Stored data entries:
:::::

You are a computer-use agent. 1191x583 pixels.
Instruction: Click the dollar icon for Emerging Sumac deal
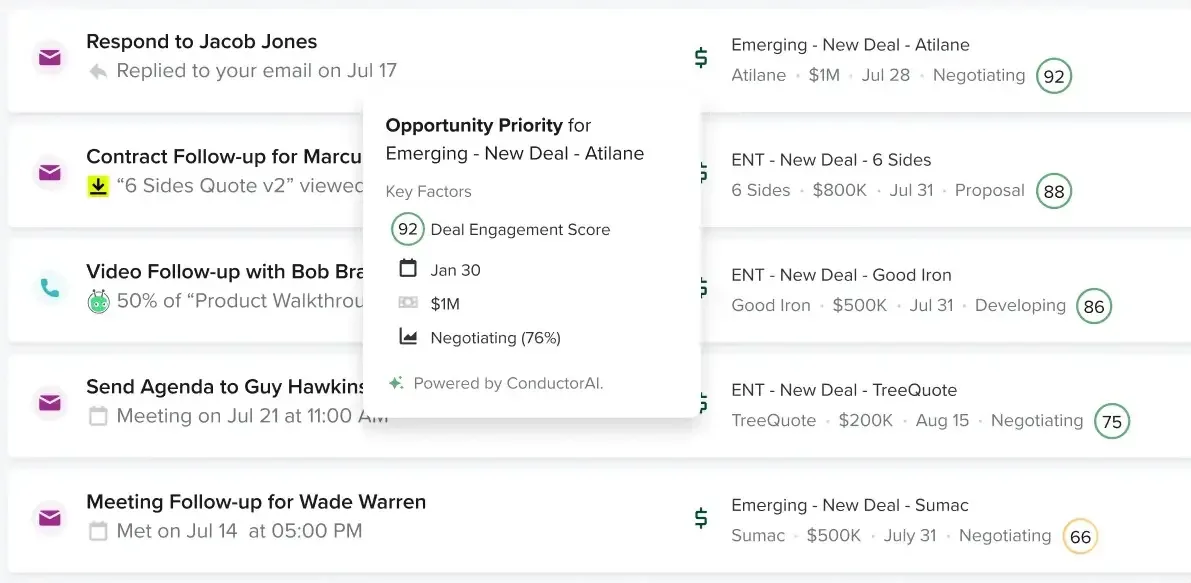[701, 518]
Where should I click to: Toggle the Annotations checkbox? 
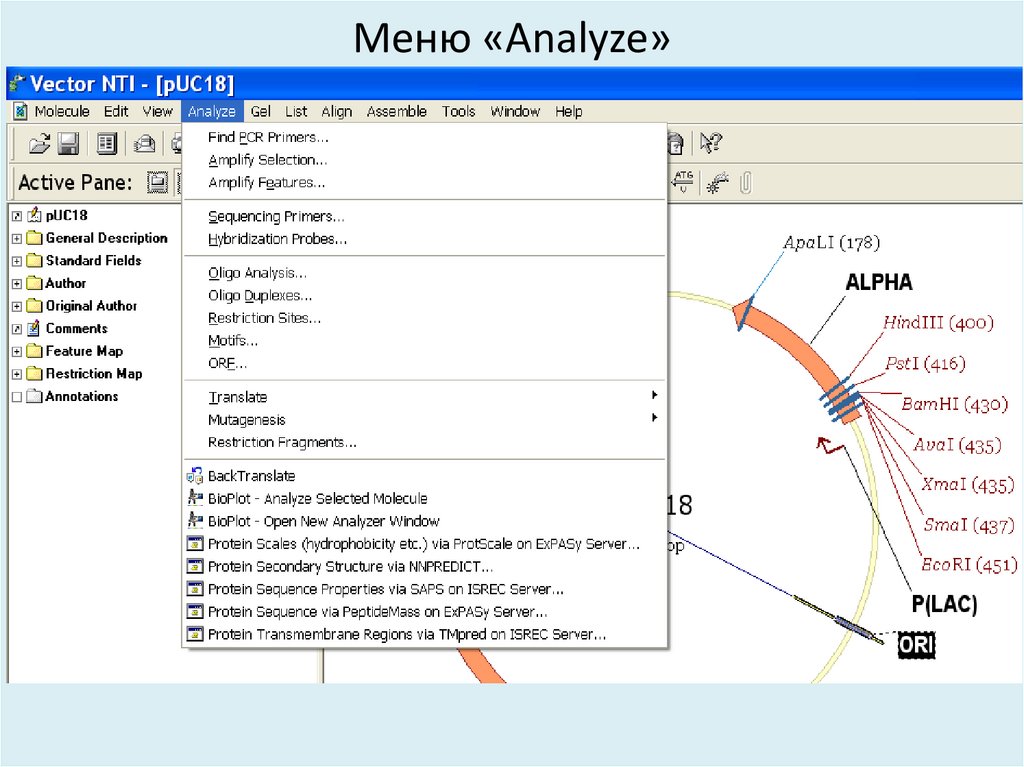[x=16, y=396]
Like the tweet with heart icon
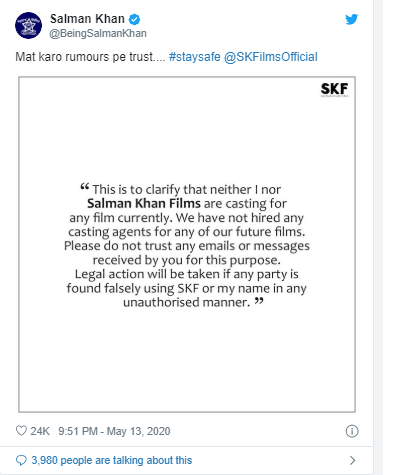Screen dimensions: 399x475 pyautogui.click(x=21, y=431)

:::::

_What is expected_
Copy exactly the lines from the line containing "Instruction: Click the" through the last line of the records above, both included, and leave out any pictures.

_Solution to this task_
Instruction: Click the dollar icon for Emerging Sumac deal
[701, 518]
Where should I click to: Toggle the Annotations checkbox? 
[x=16, y=396]
Like the tweet with heart icon
Screen dimensions: 399x475 pyautogui.click(x=21, y=431)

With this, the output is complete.